* _Exercise requirements_
Render the lines as a JSON list of strings with one string per line, omitting blank lines. Begin with the line containing "Open チャット設定 menu entry" and end with the line containing "[x=380, y=477]", including both.

* _Data provided_
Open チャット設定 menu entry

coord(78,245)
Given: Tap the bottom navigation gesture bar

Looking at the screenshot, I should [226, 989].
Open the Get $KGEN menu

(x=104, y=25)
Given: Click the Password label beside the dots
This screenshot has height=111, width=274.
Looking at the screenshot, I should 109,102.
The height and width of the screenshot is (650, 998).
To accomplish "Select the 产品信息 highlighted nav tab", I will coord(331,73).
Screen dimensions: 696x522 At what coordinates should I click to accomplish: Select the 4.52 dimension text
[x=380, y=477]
--
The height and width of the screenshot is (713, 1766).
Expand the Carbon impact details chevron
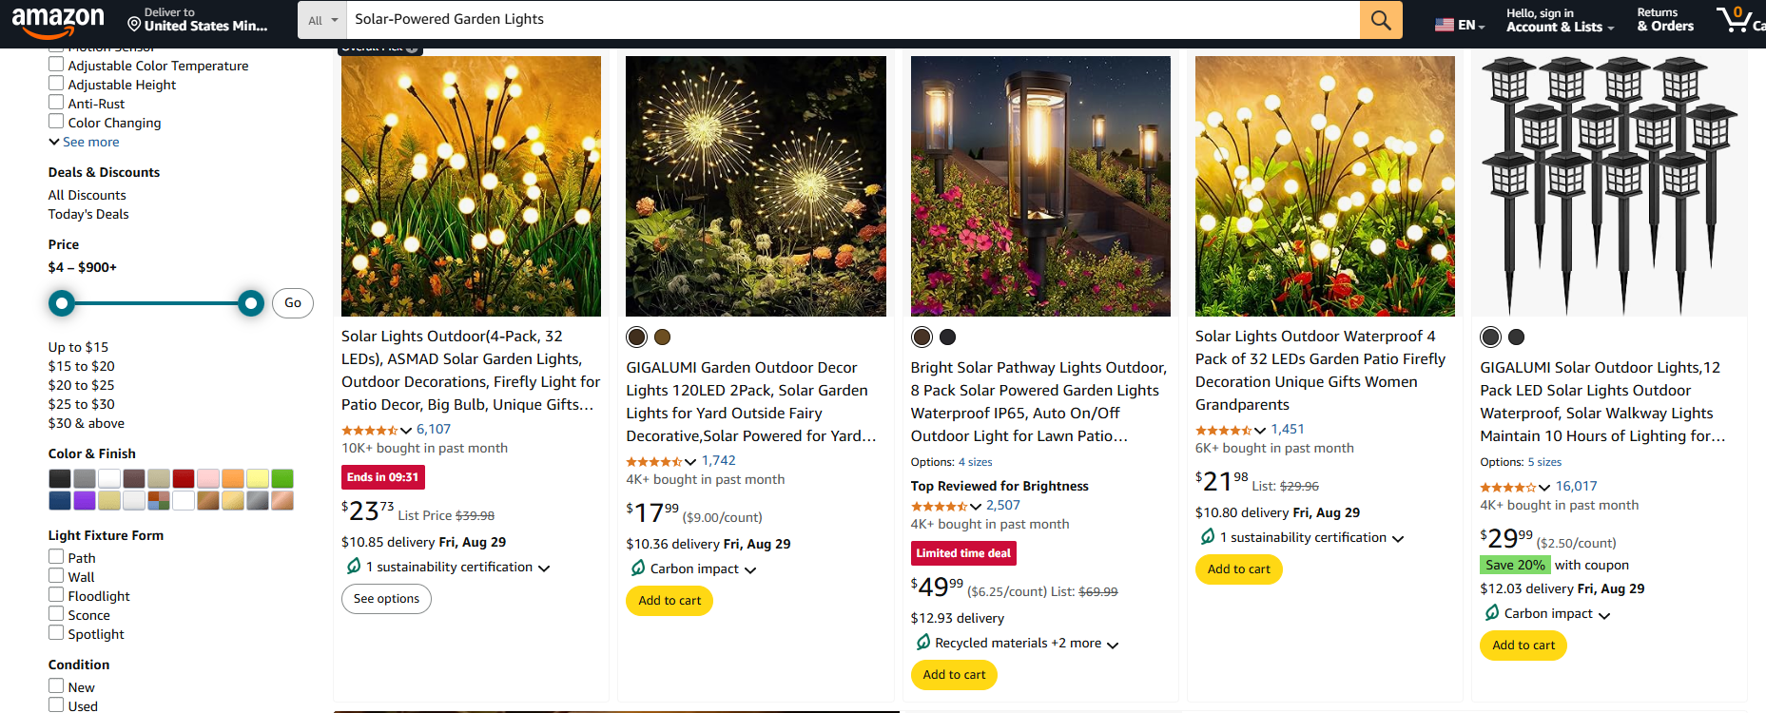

* _Written solution_
[
  "Open チャット設定 menu entry",
  "coord(78,245)",
  "Given: Tap the bottom navigation gesture bar",
  "Looking at the screenshot, I should [226, 989].",
  "Open the Get $KGEN menu",
  "(x=104, y=25)",
  "Given: Click the Password label beside the dots",
  "This screenshot has height=111, width=274.",
  "Looking at the screenshot, I should 109,102.",
  "The height and width of the screenshot is (650, 998).",
  "To accomplish \"Select the 产品信息 highlighted nav tab\", I will coord(331,73).",
  "Screen dimensions: 696x522 At what coordinates should I click to accomplish: Select the 4.52 dimension text",
  "[x=380, y=477]"
]